The hedge fund kingpin says the allure of stocks will wane.

Hedge fund potentate Ray Dalio is a gold bug? Not quite, but he does recommend investing in the metal amid what he calls a coming “paradigm shift” in investing.

What the Bridgewater Associates chief means is that investors’ enthusiasm for stocks—the S&P 500 recently set a record—will wane because equity’s popularity will overstay its welcome and bring diminished returns ahead.

And certainly, gold has been nudging up since last August, amid the US-China trade tiff and some worrisome economic indicators overseas.

Buying gold makes sense, the founder and co-chief investment officer of the world’s largest hedge fund argued on LinkedIn, in light of brewing international conflict and a lack of suitable alternatives.

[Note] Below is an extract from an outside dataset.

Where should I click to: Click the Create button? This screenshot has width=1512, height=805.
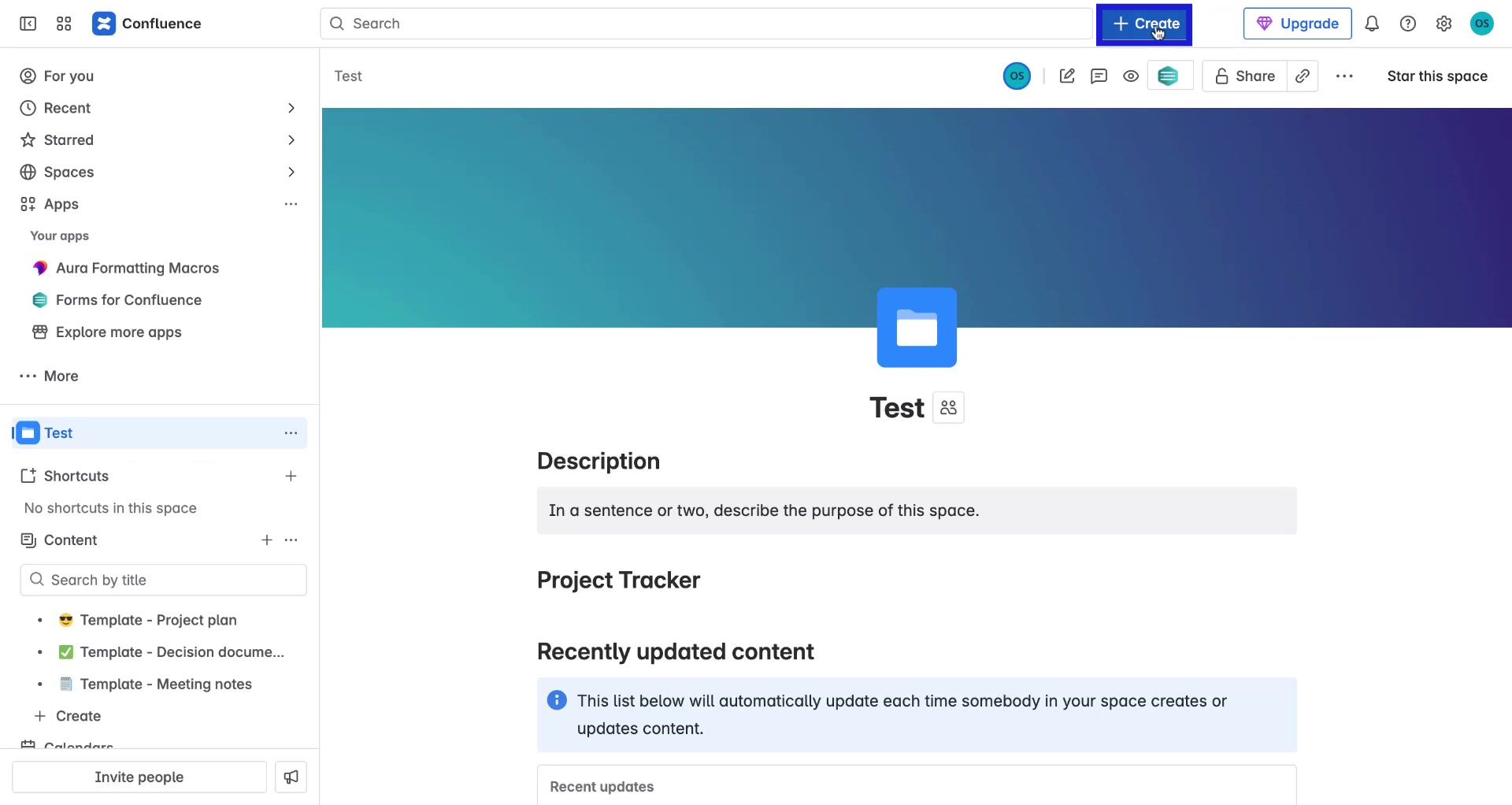point(1143,24)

So an investment to favor, he wrote, is one that will “do well when the value of money is being depreciated and domestic and international conflicts are significant, such as gold.”

Historically, gold does well in times of trouble. That was the case during the financial crisis and its aftermath, when the gold price almost tripled from August 2007 to September 2011. Then, it peaked at $1,823 per ounce. It tumbled back to around $1,000 by 2015.

But since late last summer, the yellow metal has enjoyed a turnaround. Gold advanced to $1,428 from $1,176, a 21% increase. And Wednesday, when Dalio posted his LinkedIn piece, it rose 0.7%.

Indeed, people have piled into stocks because of interest rates since the 2008-09 financial crisis. The Fed seems to have halted and apparently will reverse its bid to push rates higher, owing to ebbing world economic growth.

Meanwhile, in Dalio’s estimation, the thrill soon will be gone from stocks. He didn’t say why, but forecasts are for ebbing earnings, which could remove the luster from equity.

Dalio’s views of the economy have run hot and cold over the past few months. Last fall, he warned of an impending recession, likely for 2020, and a lack of means to combat it, both by the low-rate-happy Federal Reserve and the too-indebted US consumer. But in March, he eased off that downbeat forecast due to the Fed’s halt on its campaign to hike interest rates.

“In paradigm shifts, most people get caught overextended doing something overly popular and get really hurt,” he wrote on LinkedIn Wednesday. “On the other hand, if you’re astute enough to understand these shifts, you can navigate them well or at least protect yourself against them.”